The Mountain Eagle
WHITESBURG WEATHER

Halting pills, or patients?




Gov. Steve Beshear says House Bill 1, the “pill mill bill” he signed into law in July, is working as intended. Recently, the governor said, “We knew that this bill would have an immediate impact on thwarting the abuse and diversion of prescription drugs in our state, and the statistics over the last few months are already showing progress.”

Oh? What statistics are those? Does he have some hard numbers that show drug abuse is down or the illegal drug trade has left the state? Those were the bill’s objectives, after all. But the governor hasn’t produced any evidence that either is taking place.

No, the statistics Beshear refers to are these: Since July, 10 of the 44 pain management centers in Kentucky have closed and pain med prescriptions in the commonwealth have fallen between 6 percent and 9 percent.
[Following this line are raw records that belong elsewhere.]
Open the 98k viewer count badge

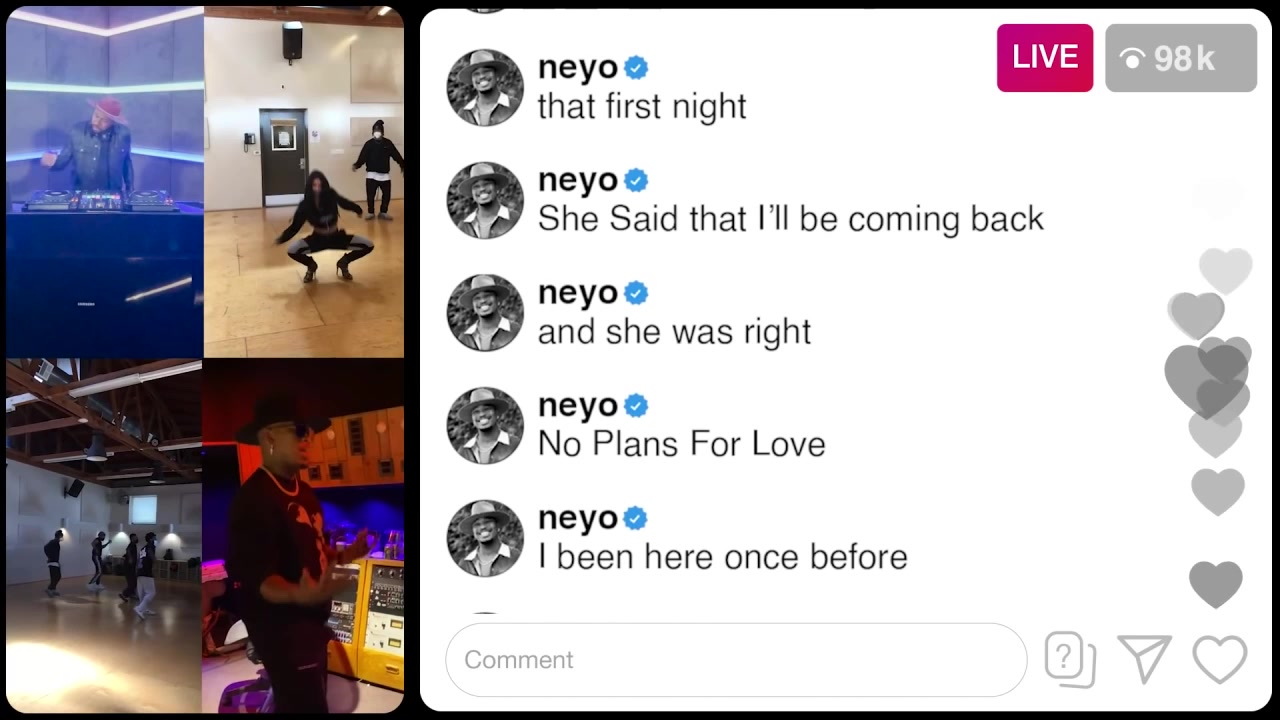(x=1181, y=58)
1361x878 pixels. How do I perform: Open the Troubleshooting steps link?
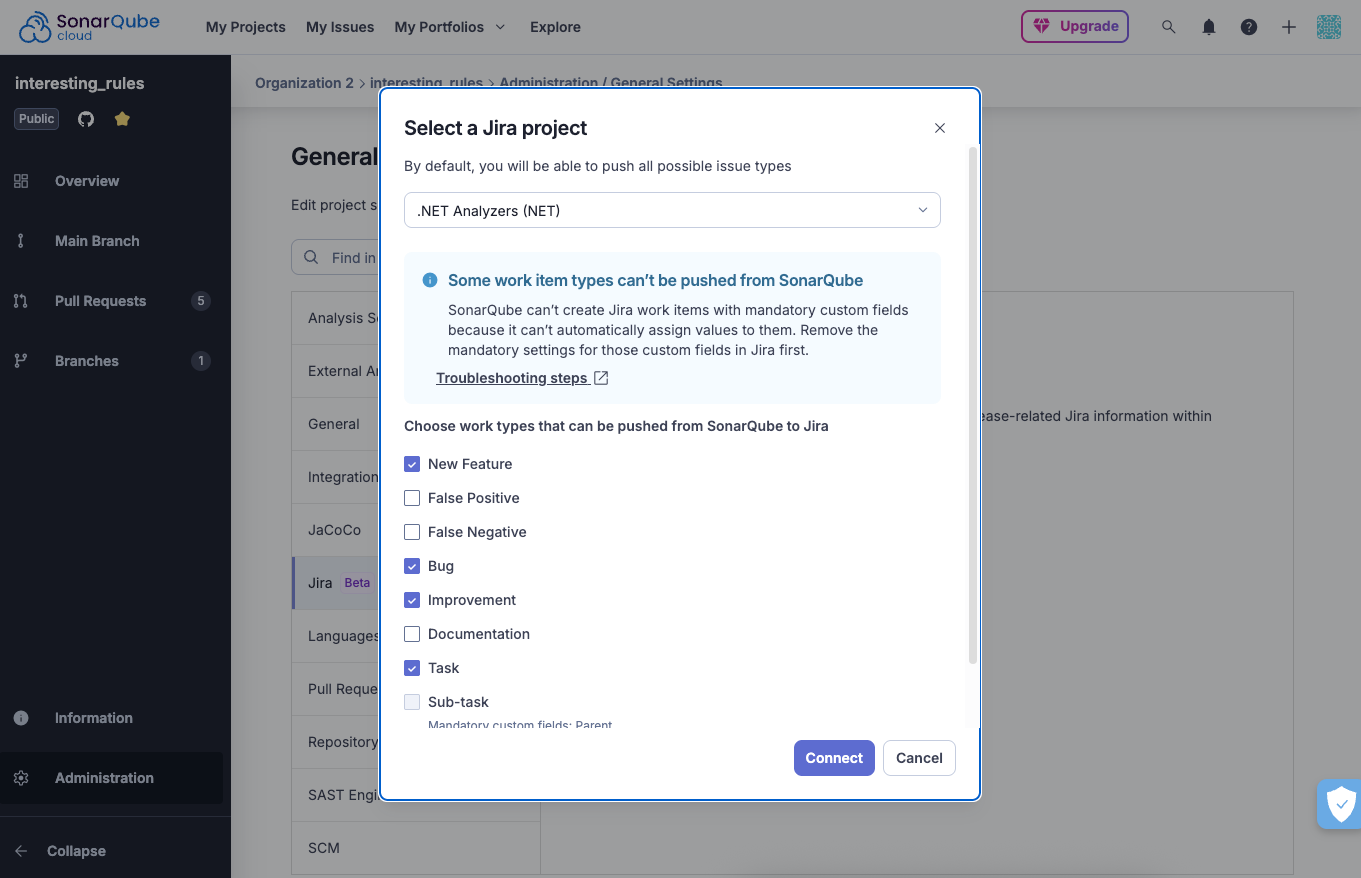coord(513,378)
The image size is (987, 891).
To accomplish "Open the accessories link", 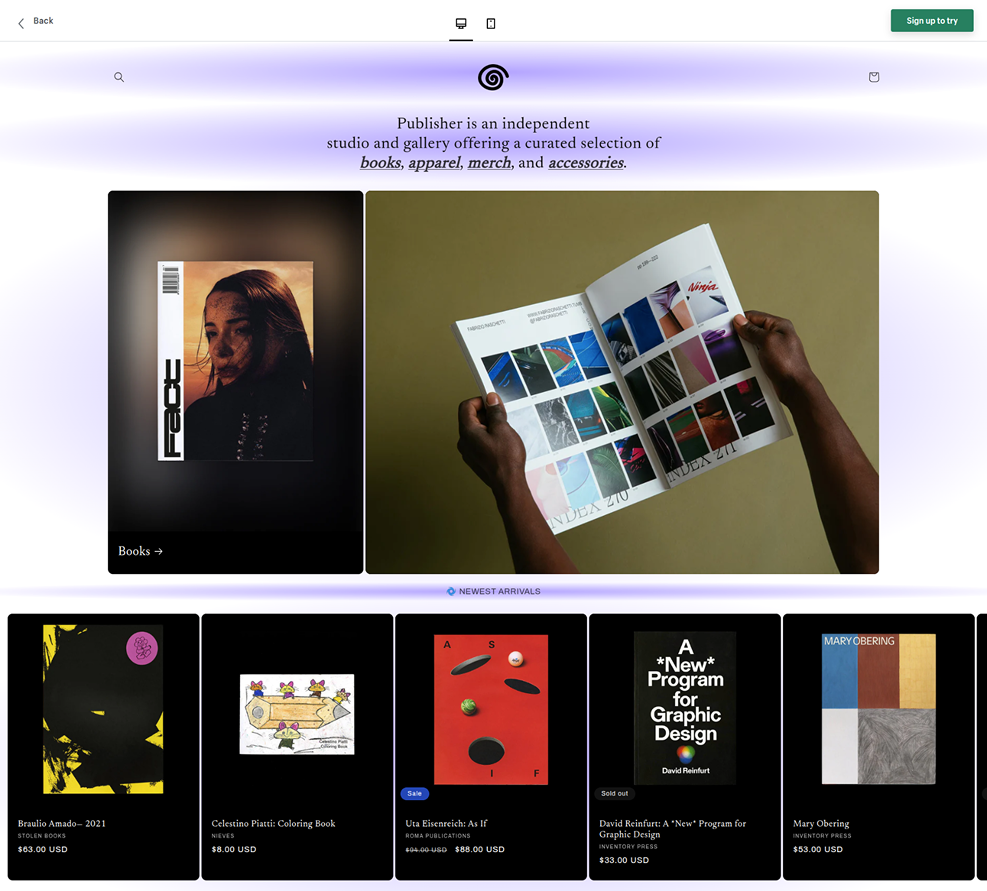I will click(585, 162).
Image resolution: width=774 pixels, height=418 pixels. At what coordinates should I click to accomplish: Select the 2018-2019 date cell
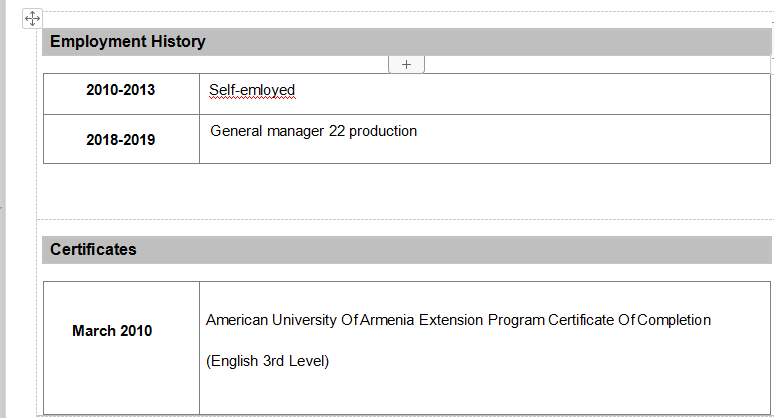[x=121, y=140]
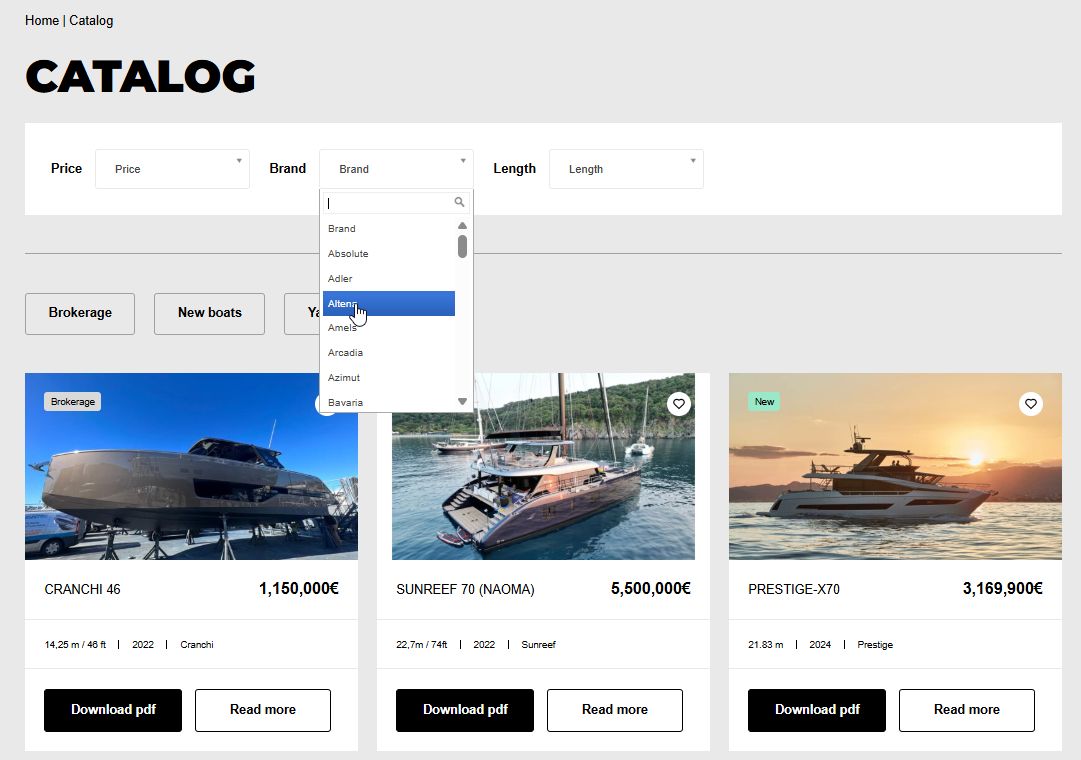Viewport: 1081px width, 760px height.
Task: Pick Bavaria from brand options
Action: (345, 402)
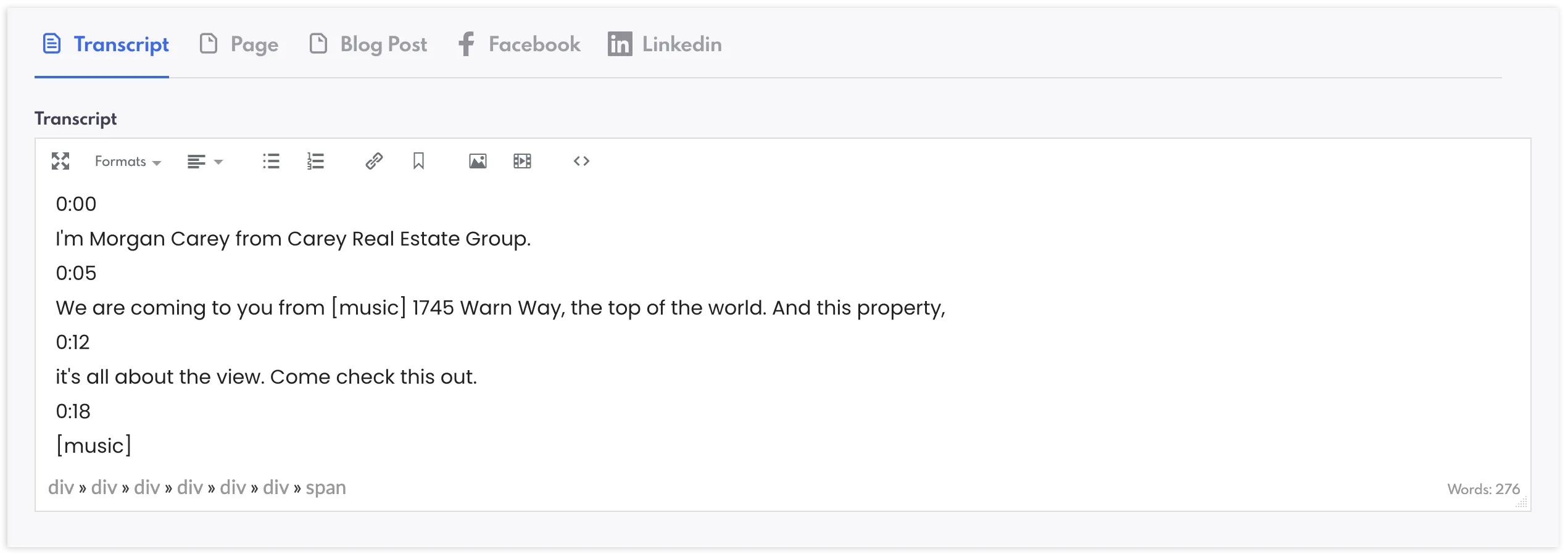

That doesn’t prove the new law is working. It more likely shows that many people suffering chronic pain and other maladies are not getting the medications they need, either because of reduced access or because they refuse to submit to mandatory drug screenings that treat them like potential criminals.

The numbers probably also mean many conscientious doctors have done what they said they would do if the onerous law passed — stop writing prescriptions for “scheduled” drugs. The new law lays expensive and time-consuming requirements on doctors and puts their licenses at risk if they don’t follow the new regulations to the letter. Some physicians view the requirements as an invasion of patients’ privacy that pre-empts the doctor-patient relationship.

Meanwhile, the Kentucky Department of Insurance is trying to force insurance companies to cover periodic urine tests for patients with long-term prescriptions. After the bill was signed into law, it ran into a snag when some insurers refused to pay for the mandatory screens because they are not medically necessary. But the state has declared the tests necessary — though for law enforcement purposes, not patient treatment. …

One state official says of the new law, “It not only puts the brakes on doctor shoppers, it also improves patient care.” That’s a premature conclusion. All the law may actually be doing is hurting patients.